Nikki Macdonald reports in Stuff.co.nz how the radiocarbon dating lab in Lower Hutt gave the 26000 Vodka brand its name, confirmed an ancient waka as pre-European and revealed the age of the old frame chosen for a modern painting in Te Papa Tongarewa.

Nikki’s feature articles won her a Canon Media Award in 2011 and she is also in the running for this year’s “Newspaper Feature of the Year” award.

Credit: Ross Giblin/Stuff.co.nz
Credit: Ross Giblin/Stuff.co.nz

An excerpt (read the full story here):

Lower Hutt radiocarbon dating lab helps sort antiques from modern shams

From giving a vodka brand its name to exposing sham antiques, Christine Prior’s Lower Hutt radiocarbon dating laboratory is history’s timekeeper.

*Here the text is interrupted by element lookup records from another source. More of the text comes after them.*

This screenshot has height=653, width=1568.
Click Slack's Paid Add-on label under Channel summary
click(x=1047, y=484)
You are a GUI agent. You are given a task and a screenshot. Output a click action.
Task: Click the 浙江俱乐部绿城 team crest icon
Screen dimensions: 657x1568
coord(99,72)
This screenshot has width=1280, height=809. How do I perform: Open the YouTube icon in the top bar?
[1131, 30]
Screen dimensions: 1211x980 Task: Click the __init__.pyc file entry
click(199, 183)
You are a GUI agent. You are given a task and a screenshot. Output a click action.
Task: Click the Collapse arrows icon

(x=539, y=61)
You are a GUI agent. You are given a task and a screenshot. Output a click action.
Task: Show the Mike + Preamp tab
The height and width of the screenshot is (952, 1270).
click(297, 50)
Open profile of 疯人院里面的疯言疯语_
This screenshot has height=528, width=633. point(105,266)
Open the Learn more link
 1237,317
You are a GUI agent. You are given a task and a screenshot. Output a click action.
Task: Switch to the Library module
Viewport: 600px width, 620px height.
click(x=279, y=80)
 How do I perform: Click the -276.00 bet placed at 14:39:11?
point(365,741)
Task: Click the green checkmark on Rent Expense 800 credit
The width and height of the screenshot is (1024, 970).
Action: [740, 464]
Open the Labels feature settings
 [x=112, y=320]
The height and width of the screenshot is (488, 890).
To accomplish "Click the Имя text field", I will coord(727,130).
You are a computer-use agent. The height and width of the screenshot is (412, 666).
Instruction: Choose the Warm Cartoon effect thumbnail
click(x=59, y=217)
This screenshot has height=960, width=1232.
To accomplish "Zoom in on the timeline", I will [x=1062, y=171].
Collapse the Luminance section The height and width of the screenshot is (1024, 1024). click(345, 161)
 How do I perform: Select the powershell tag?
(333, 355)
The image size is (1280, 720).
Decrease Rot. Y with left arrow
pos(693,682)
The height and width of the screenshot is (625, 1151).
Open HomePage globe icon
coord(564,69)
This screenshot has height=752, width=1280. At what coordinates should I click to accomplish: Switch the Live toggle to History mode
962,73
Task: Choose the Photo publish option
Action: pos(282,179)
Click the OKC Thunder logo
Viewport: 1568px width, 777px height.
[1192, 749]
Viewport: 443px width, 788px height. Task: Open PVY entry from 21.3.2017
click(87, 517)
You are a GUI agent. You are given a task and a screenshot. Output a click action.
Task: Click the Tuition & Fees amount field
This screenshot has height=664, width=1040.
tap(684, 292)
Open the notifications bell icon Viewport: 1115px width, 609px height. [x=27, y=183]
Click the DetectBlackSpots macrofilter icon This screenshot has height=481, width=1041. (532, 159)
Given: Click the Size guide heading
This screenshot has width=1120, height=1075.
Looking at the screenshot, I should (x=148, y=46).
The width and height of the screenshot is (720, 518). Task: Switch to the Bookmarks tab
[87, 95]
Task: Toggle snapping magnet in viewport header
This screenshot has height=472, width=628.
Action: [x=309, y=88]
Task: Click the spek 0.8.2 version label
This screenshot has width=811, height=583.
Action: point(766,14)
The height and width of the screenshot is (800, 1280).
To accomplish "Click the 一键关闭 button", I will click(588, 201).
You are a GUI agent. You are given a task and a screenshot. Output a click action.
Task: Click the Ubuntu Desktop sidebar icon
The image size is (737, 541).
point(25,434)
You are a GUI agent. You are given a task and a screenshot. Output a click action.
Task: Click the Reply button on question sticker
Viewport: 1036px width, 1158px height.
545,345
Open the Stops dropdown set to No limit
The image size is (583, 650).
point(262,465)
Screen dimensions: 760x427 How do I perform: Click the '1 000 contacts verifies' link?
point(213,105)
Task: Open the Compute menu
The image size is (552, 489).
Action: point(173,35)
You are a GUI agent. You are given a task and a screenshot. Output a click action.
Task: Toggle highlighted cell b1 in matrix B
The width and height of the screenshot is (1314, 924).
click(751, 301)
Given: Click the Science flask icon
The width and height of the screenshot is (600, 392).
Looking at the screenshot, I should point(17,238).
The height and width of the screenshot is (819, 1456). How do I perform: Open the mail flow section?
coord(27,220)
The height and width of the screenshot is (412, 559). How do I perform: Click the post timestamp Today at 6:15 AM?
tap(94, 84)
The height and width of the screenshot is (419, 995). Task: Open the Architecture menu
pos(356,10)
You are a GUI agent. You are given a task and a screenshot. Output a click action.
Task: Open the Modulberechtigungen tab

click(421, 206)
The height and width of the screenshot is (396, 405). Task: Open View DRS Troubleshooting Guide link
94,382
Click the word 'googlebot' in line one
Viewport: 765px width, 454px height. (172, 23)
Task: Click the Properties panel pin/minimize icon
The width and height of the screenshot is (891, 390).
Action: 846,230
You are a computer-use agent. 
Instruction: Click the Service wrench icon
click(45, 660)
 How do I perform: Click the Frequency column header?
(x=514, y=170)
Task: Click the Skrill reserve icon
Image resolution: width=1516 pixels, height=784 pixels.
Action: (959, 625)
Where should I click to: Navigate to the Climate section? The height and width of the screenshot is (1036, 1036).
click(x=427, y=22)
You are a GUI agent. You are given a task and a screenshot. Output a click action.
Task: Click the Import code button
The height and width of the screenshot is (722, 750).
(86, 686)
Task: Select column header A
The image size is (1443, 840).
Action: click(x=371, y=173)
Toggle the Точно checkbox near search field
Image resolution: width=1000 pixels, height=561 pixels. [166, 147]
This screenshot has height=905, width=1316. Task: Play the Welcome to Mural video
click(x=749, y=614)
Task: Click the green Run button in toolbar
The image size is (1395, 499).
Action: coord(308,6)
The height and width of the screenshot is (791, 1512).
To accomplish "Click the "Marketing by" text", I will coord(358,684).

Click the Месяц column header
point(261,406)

Here, time is measured in milligrams.

Under a microscope, a lab technician cleans a tiny wood chip extracted from an American museum treasure. This fragment no bigger than a fingernail is enough to divine whether the artefact it came from is really the Roman musical instrument its owners believe it to be.

Lab manager Dr Christine Prior already has bad news for another client – an art authenticator in Hong Kong. The drinking vessels made from rhino horn she sent for radiocarbon dating turned out to be modern fakes.

Although little-feted, GNS’s Rafter Radiocarbon laboratory in Lower Hutt was among the world’s first to use radioactive decay to unravel history. Set up in 1951, it remains the longest-running.

Prior runs the half of the laboratory that cleans and distils samples down to pure elemental carbon, or graphite. Down the hall is her husband Albert Zondervan’s domain – the hulking $3m machine that splits the carbon into its stable and radioactive forms.

On the window sill of Prior’s office sits the Californian personalised number plate CARBN14, which she used before moving to New Zealand in 1997. It’s that radioactive form of carbon – known as C14 – that is the key to discovering whether a carved ivory sculpture is an antiquity or a modern sham feeding poachers’ coffers; whether a water bore is sucking dry an age-old aquifer or tapping a renewable store; whether a picture frame predates the painting in it.